Dopo 103 giorni di chiusura riapre la sede di Ca’ Noghera del Casinò di Venezia. I clienti potranno accedere alle sale dalle 11.00 del mattino e quando entreranno troveranno una sala completamente diversa.

Lo spazio tra le slot è diviso da pannelli di plexiglass così come regolamentato sarà l’accesso ai tavoli, dove si potrà giocare massimo in 5. Una rivoluzione necessaria per la sicurezza dei giocatori e dei dipendenti che saranno dotati di mascherina e di una eventuale visiera in plexiglass per una protezione ancora più efficace. “E’ sicuramente una bella notizia. Soprattutto per i dipendenti della Casa da gioco che tornano al lavoro dopo una lunga sosta – dice Michele Zuin, Assessore alle Partecipate -. Per noi questa era la cosa più importante. In questi mesi di grande incertezza abbiamo lavorato per rendere le Sedi sicure ottemperando alle Direttive dei Decreti. Un grande lavoro di squadra, nessuno di noi ha mai mollato. Grazie anche alla Regione del Veneto per aver emanato l’Ordinanza di riapertura”.
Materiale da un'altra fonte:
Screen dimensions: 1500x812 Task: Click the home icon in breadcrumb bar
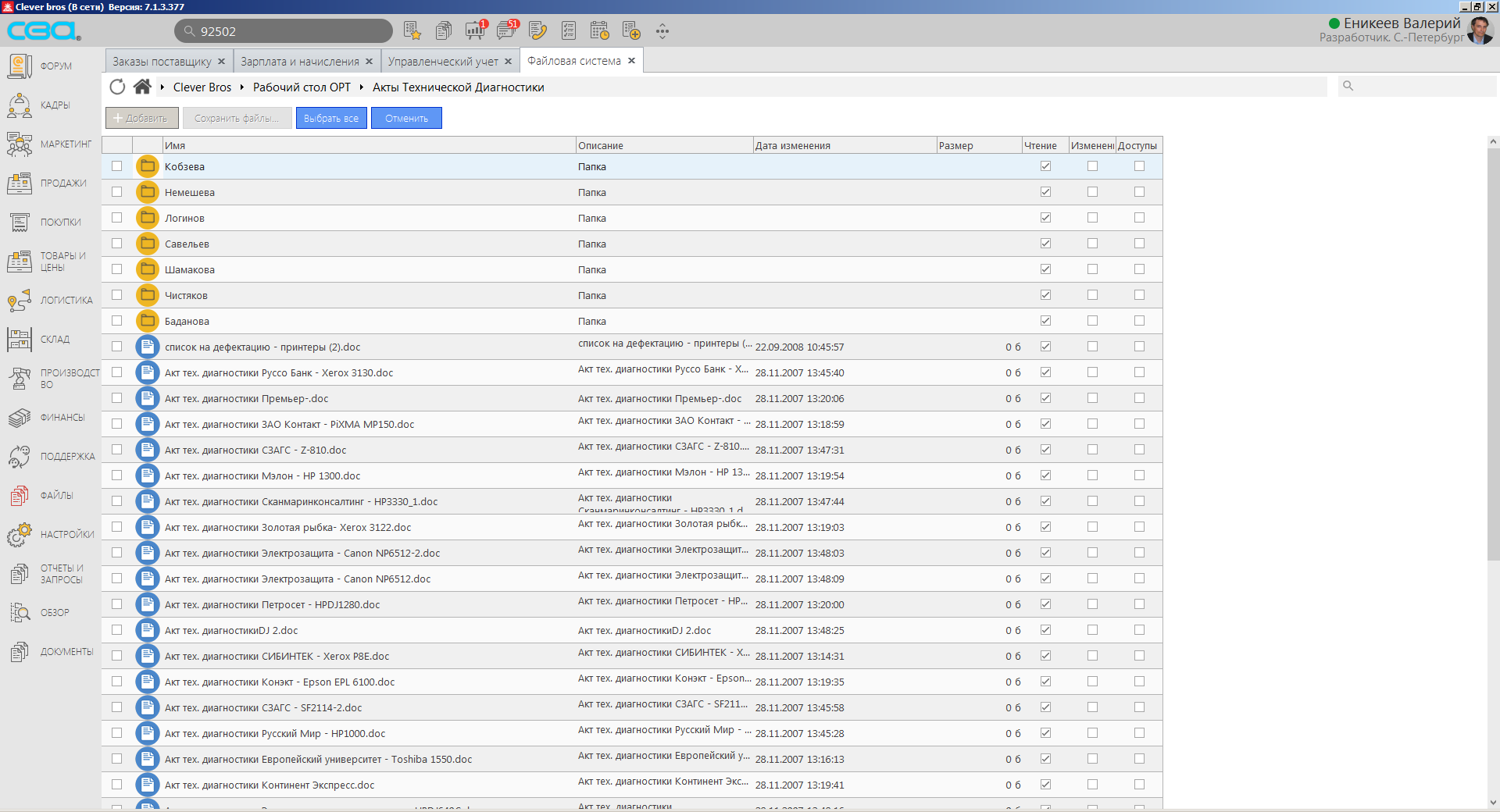coord(142,87)

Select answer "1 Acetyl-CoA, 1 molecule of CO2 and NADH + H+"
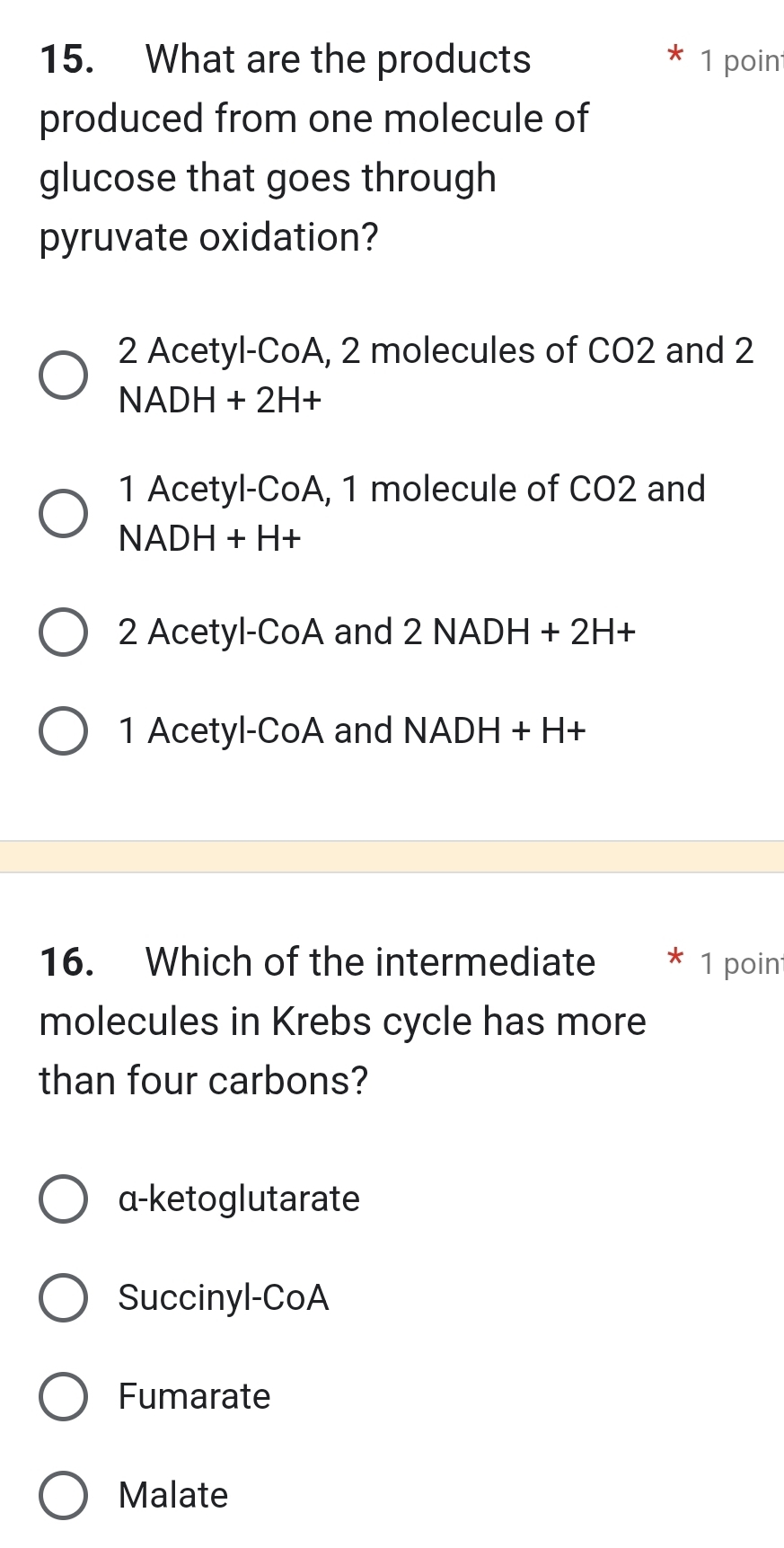[x=63, y=513]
“Domani – aggiunge Zuin – aprirà la sede di Ca’ Noghera e prossimamente riaprirà anche Ca’ Vendramin Calergi anche se non continuativamente. Ci stiamo preparando per una grande stagione con l’obiettivo di rilanciare Venezia. Rientreranno al lavoro 487 dipendenti su 587 complessivi. Il ricorso agli ammortizzatori sociali proseguirà con un’equa rotazione. Finalmente ci lasciamo alle spalle un periodo duro. I lavori per la sanificazione della sede compresi i bagni e le sale bar e ristorazione incideranno sul bilancio ma in questo momento la cosa più importante è aprire”.

La Società si è dotata di n.2 termoscanner elettronici posizionati in esterno prima dell’ingresso clienti, n.1 per la zona ingresso dipendenti e n. 1 termoscanner manuale per l’area di accesso al parcheggio dipendenti e fornitori, percorsi segnalati a terra per la gestione dei flussi di entrata e di uscita, mantenimento delle distanze e limitazione del droplet attraverso la collocazione di oltre 800 separatori in plexiglass.

Tutto il personale è dotato di un kit di DPI in conformità a quanto disposto dai protocolli sanitari. I dispositivi di gioco sono regolarmente igienizzati dal personale delle pulizie in presidio in sala. Tali presidi nei giorni feriali, da lunedì a venerdì, sono stati integrati con ulteriori 60 ore di servizio al giorno, mentre nei giorni festivi da venerdì a domenica, normalmente già potenziati, sono stati rinforzati con ulteriori 40 ore di servizio al giorno.

Le toilette saranno costantemente presidiate dal servizio pulizie che, oltre alla sanificazione, disciplinerà anche gli accessi ai servizi.

Per l’igienizzazione delle mani sono stati acquistati oltre 500 litri di gel sanificante e oltre 150 flaconi gel da 500 ml che saranno collocati su staffe autoportanti.

Per quanto riguarda la sede di Ca’ Vendramin Calergi già a luglio sono in programmazione due eventi di gioco dedicati alla clientela vip su invito. Per un ritorno alla normalità molto dipenderà dall’apertura del traffico aereo e degli hotel quattro e cinque stelle.

I giorni di chiusura hanno causato un mancato incasso, rispetto allo stesso periodo del 2019, pari a 30 milioni di euro circa.